(Saved data entries)
------------------------------------------------

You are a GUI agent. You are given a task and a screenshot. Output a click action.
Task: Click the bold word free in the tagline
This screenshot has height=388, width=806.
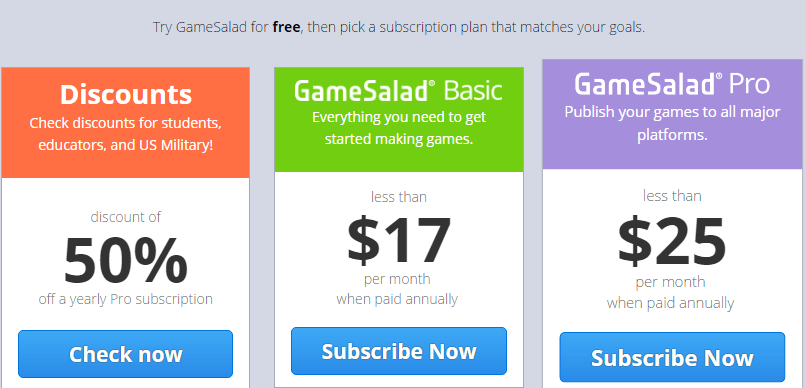pos(286,27)
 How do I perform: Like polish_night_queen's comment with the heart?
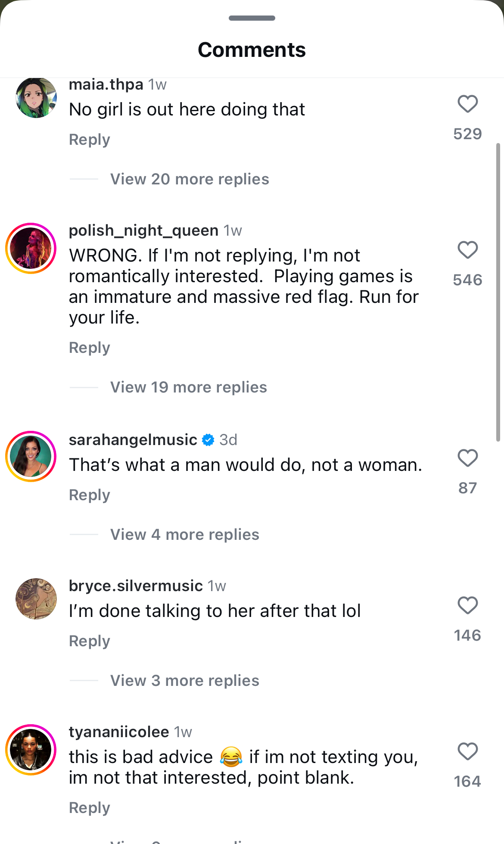(x=467, y=250)
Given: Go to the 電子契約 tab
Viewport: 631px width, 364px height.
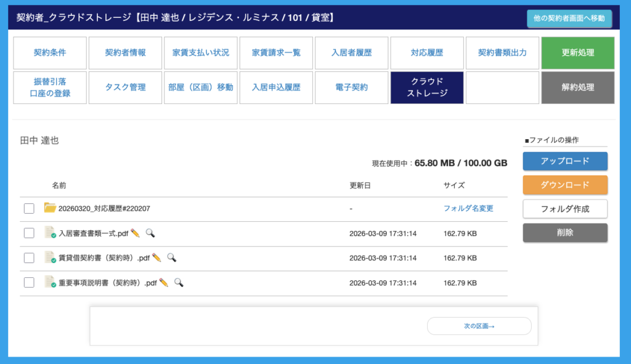Looking at the screenshot, I should [x=351, y=87].
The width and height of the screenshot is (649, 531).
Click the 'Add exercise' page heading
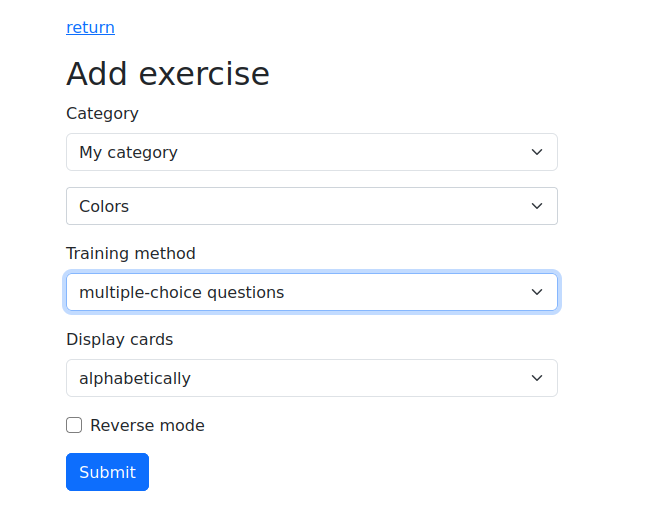tap(168, 73)
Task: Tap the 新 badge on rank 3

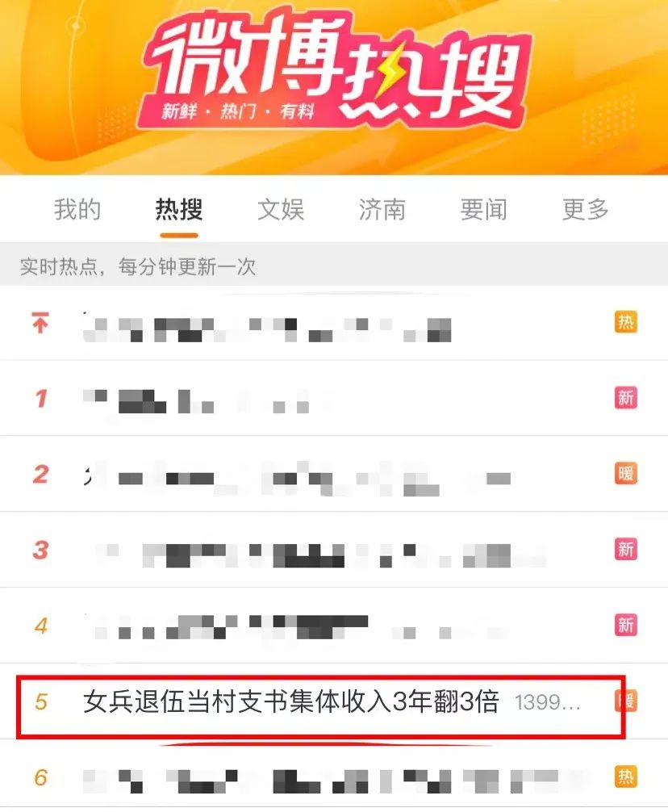Action: (x=625, y=549)
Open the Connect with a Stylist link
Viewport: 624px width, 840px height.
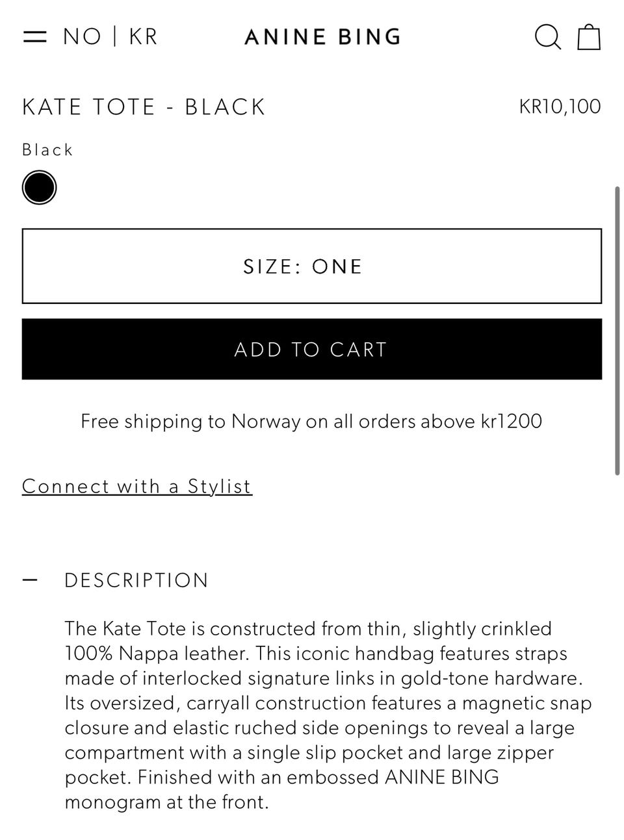[137, 486]
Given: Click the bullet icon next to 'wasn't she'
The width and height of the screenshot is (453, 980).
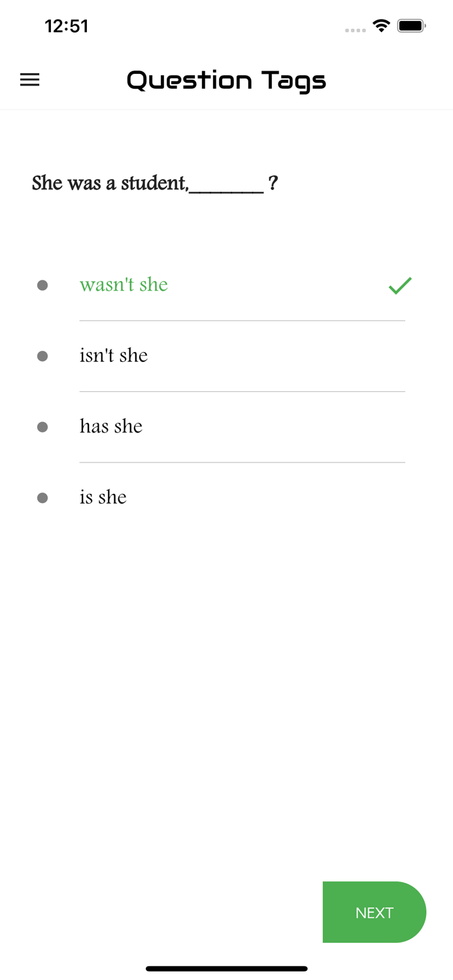Looking at the screenshot, I should tap(43, 286).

------------------------------------------------

-- Your goal --
Could you give all of the data again exactly as written, omitting any pictures?

-- Answer below --
You are a GUI agent. You are given a task and a screenshot. Output a click action.
Task: Click the bold word free in the tagline
This screenshot has height=388, width=806.
pos(286,27)
 How do I perform: Like polish_night_queen's comment with the heart?
(x=467, y=250)
Given: Go to the 電子契約 tab
Viewport: 631px width, 364px height.
Looking at the screenshot, I should [x=351, y=87].
The width and height of the screenshot is (649, 531).
Click the 'Add exercise' page heading
tap(168, 73)
Task: Tap the 新 badge on rank 3

Action: (x=625, y=549)
Open the Connect with a Stylist link
Viewport: 624px width, 840px height.
[137, 486]
Given: Click the bullet icon next to 'wasn't she'
The width and height of the screenshot is (453, 980).
Looking at the screenshot, I should tap(43, 286).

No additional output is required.